- TEKST:
+===+
Een hagelbui scherpt de geest

Soort:Recensie
Onderwerp:Hilaria
Auteur:Pieter Steinz
Medium:NRC Handelsblad
Datum:09-03-2001
Pagina:31

De optimist, zo meldde ooit de Bescheurkalender van het Simplisties Verbond, constateert tevreden dat een pakje lucifers nog steeds even duur is als tien jaar geleden; de pessimist zegt verontwaardigd: 'kun je nagaan wat we al die tijd te veel hebben betaald'. Iedere mattenklopper heeft twee kanten, en dat geldt ook voor de carrière van Kees van Kooten, sinds hij het televisiewerk met Wim de Bie verruilde voor het schrijven. Je kunt positief blijven en zeggen dat Van Kooten met achtereenvolgens een verhalenbundel (Levensnevel), een kinderboek (Het schaampaard) en een hommage aan zijn moeder (Annie) zijn veelzijdigheid bewijst. Je kunt ook kritisch zijn en opperen dat hij zijn talent versnippert en zich niet waarmaakt als de veelbelovende literator die hij in de jaren tachtig - na Veertig en Hedonia - leek te zijn.
 
Van Kootens nieuwste titel, Hilaria, mag dan refereren aan zijn succesvolle roman uit 1983, het boek is weinig meer dan een verzameling columns (uit Rails en Humo) die aangevuld zijn met krantenknipsels, foto's en tekeningetjes van de auteur. Prachtig vormgegeven, dat wel, op vierkant formaat in tientallen kleuren en met tal van typografische kunststukjes - maar dat is de verdienste van Studio Jan de Boer BNO en niet van de bijna 60-jarige schrijver.
+===+
- GEGEVENS:
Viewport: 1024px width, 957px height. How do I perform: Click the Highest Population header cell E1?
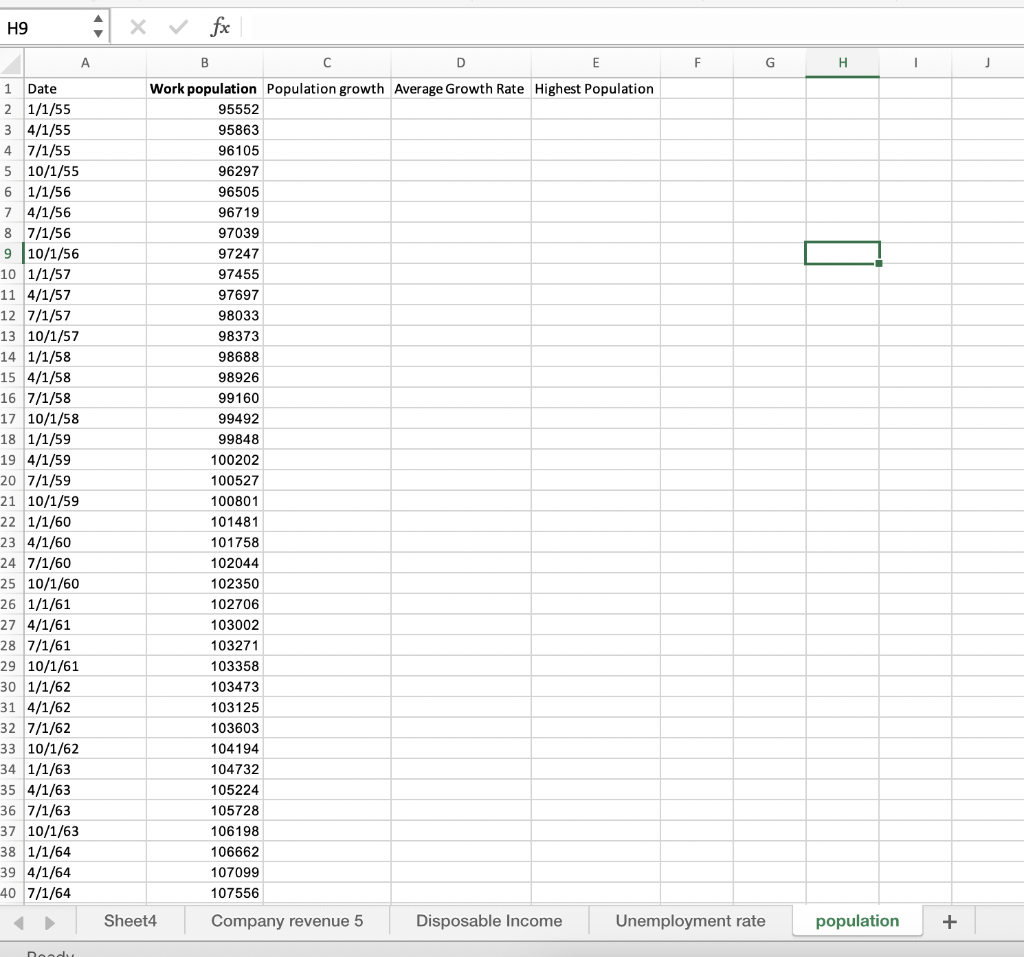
+===+
- OPDRACHTEN:
1. Vat de recensie samen in twee zinnen.
2. Klopt elke bewering volgens de recensie? Antwoord met ja of nee en citeer de woorden die de doorslag geven.
(a) Hilaria is weinig meer dan een bundel columns.
(b) De columns in Hilaria verschenen eerder in Rails en Humo.
(c) Van Kooten heeft Hilaria zelf vormgegeven.

- ANTWOORDEN:
1. Sinds Kees van Kooten het televisiewerk met Wim de Bie verruilde voor het schrijven, kun je zijn carrière positief zien als bewijs van veelzijdigheid of kritisch als versnippering van zijn talent. Zijn nieuwste titel, Hilaria, is weinig meer dan een verzameling columns aangevuld met krantenknipsels, foto's en tekeningetjes, en de prachtige vormgeving is de verdienste van Studio Jan de Boer BNO en niet van de schrijver.

2.
(a) Ja: "het boek is weinig meer dan een verzameling columns"
(b) Ja: "een verzameling columns (uit Rails en Humo)"
(c) Nee: "maar dat is de verdienste van Studio Jan de Boer BNO en niet van de bijna 60-jarige schrijver"